→ WHAT YOU HAVE TO DO
Pictures do not belong in the copy. Write out exactly the lines from the one containing "Screen dimensions: 910x610" through the end of the data.

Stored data
────

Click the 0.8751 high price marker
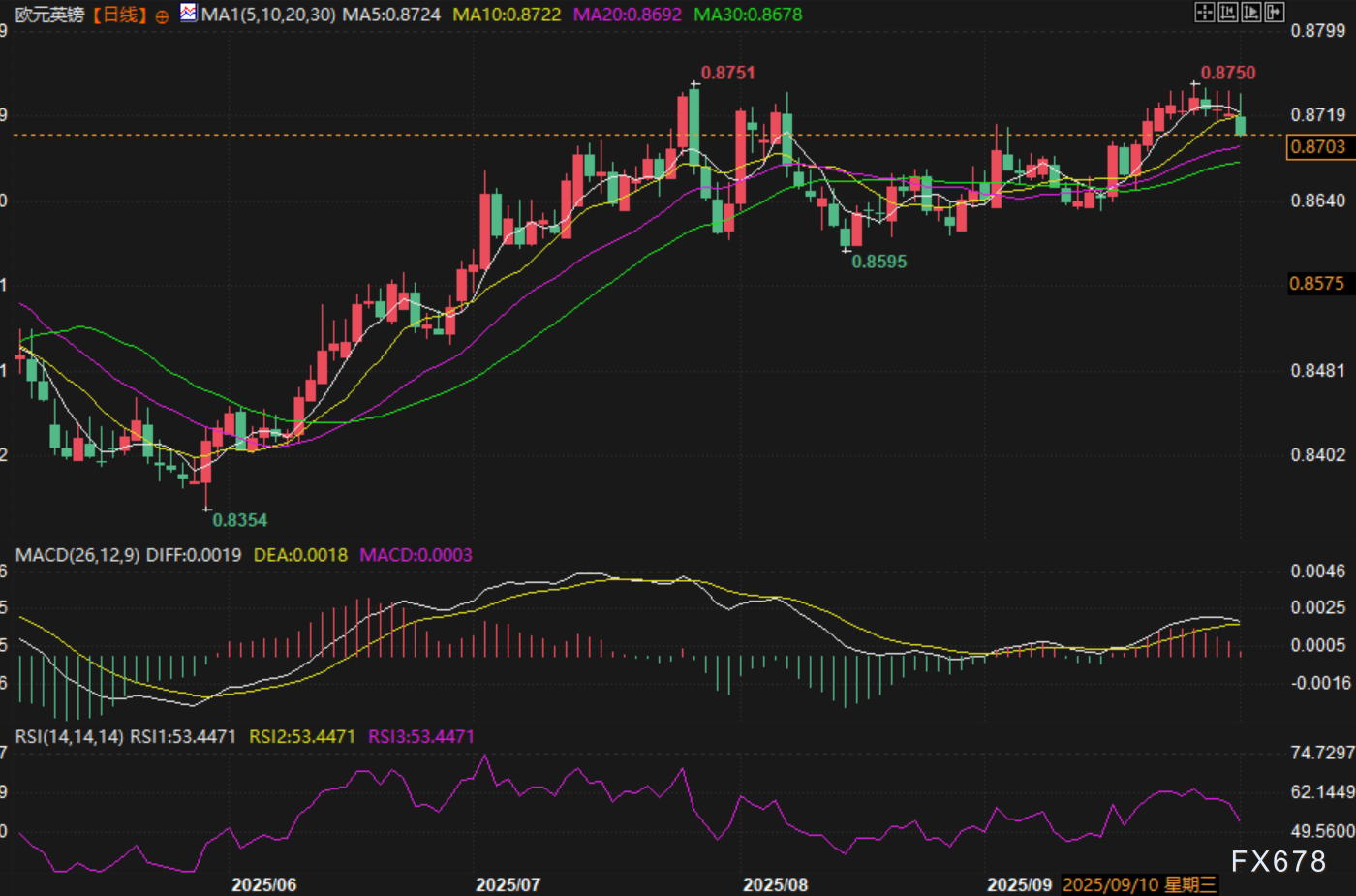This screenshot has height=896, width=1356. 727,73
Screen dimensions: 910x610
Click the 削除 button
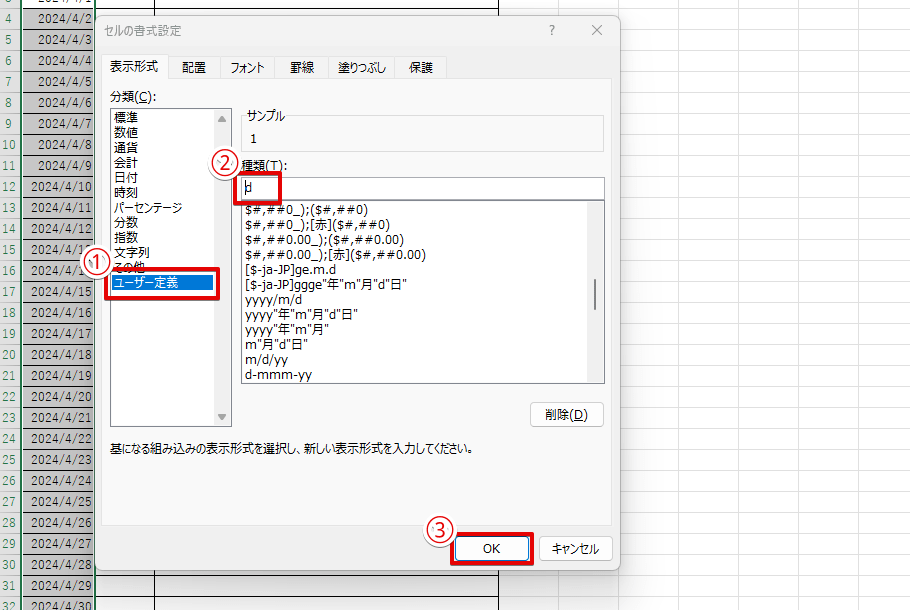[567, 414]
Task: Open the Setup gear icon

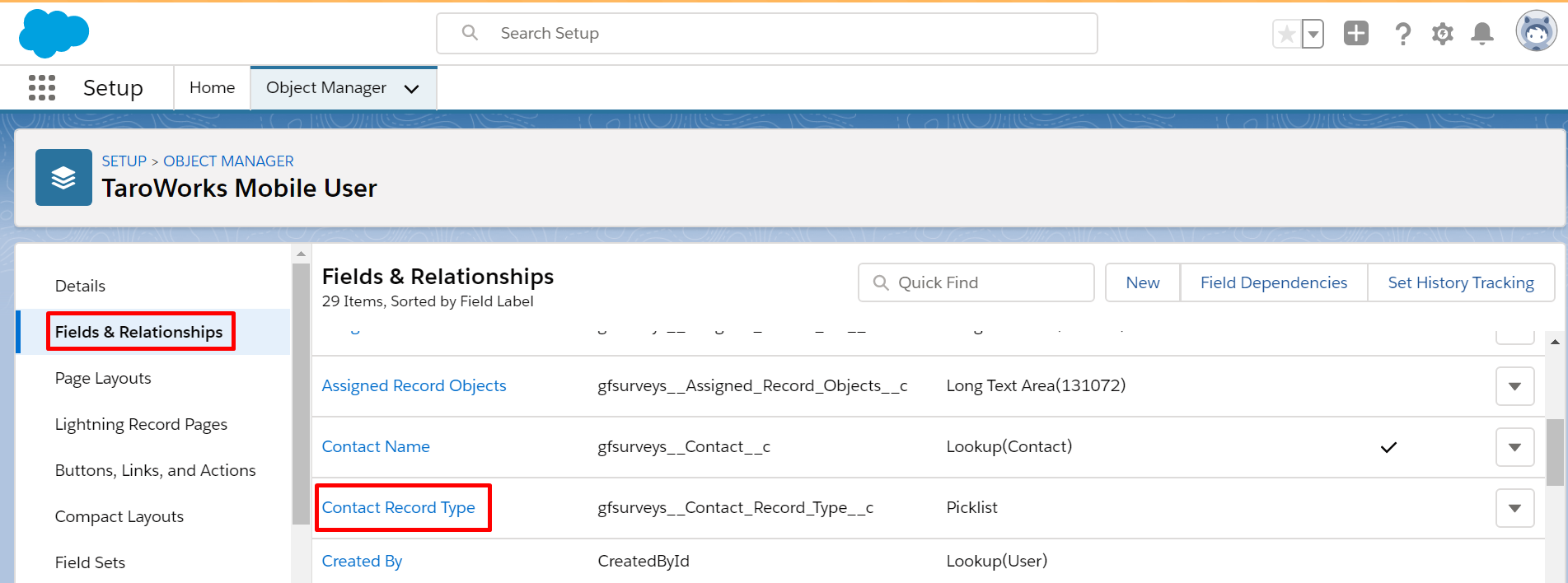Action: coord(1442,34)
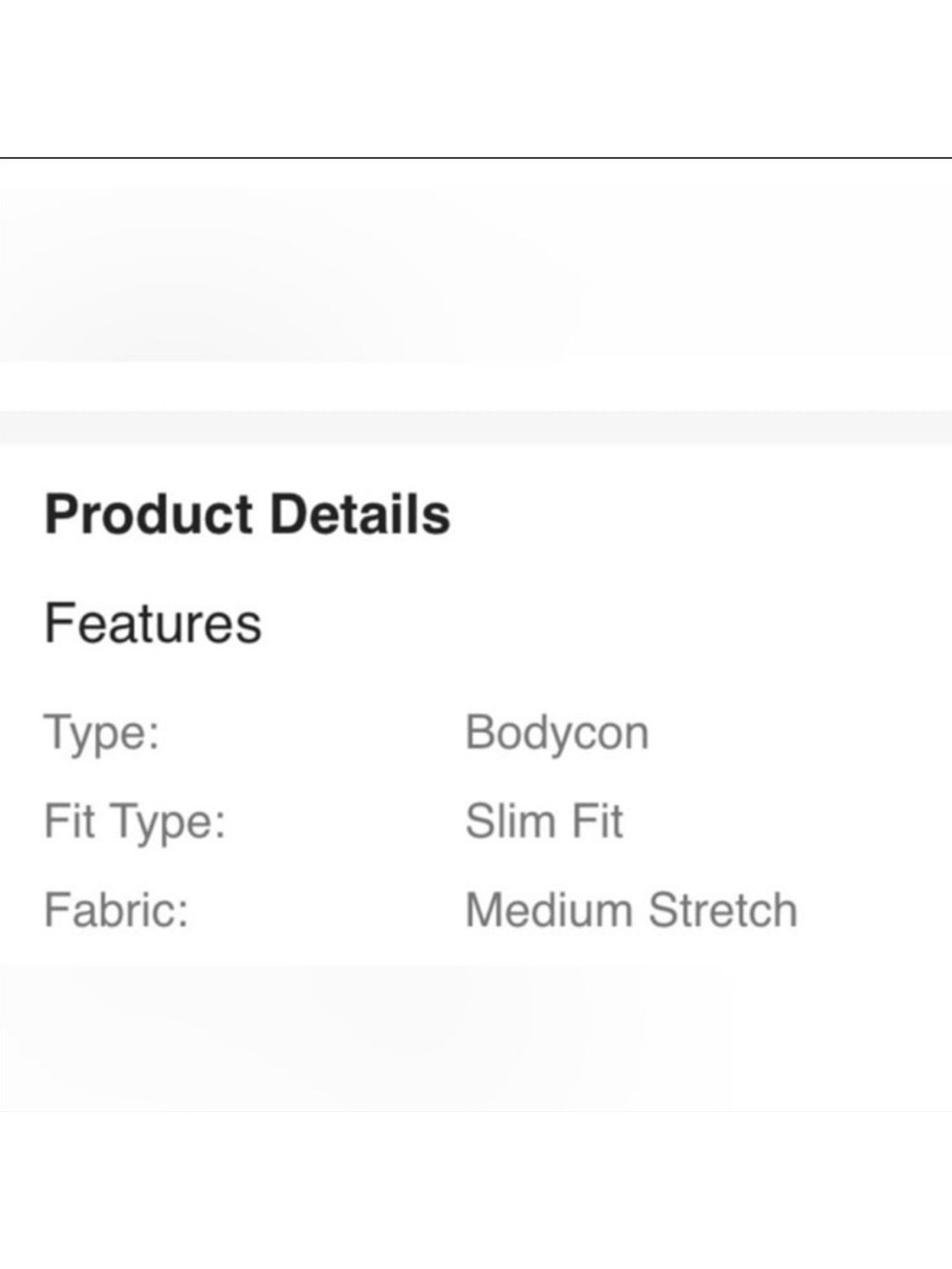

────

→ FINISHED TASK
Screen dimensions: 910x610
Click the 削除 button
[567, 414]
Task: Open the Setup gear icon

Action: coord(1442,34)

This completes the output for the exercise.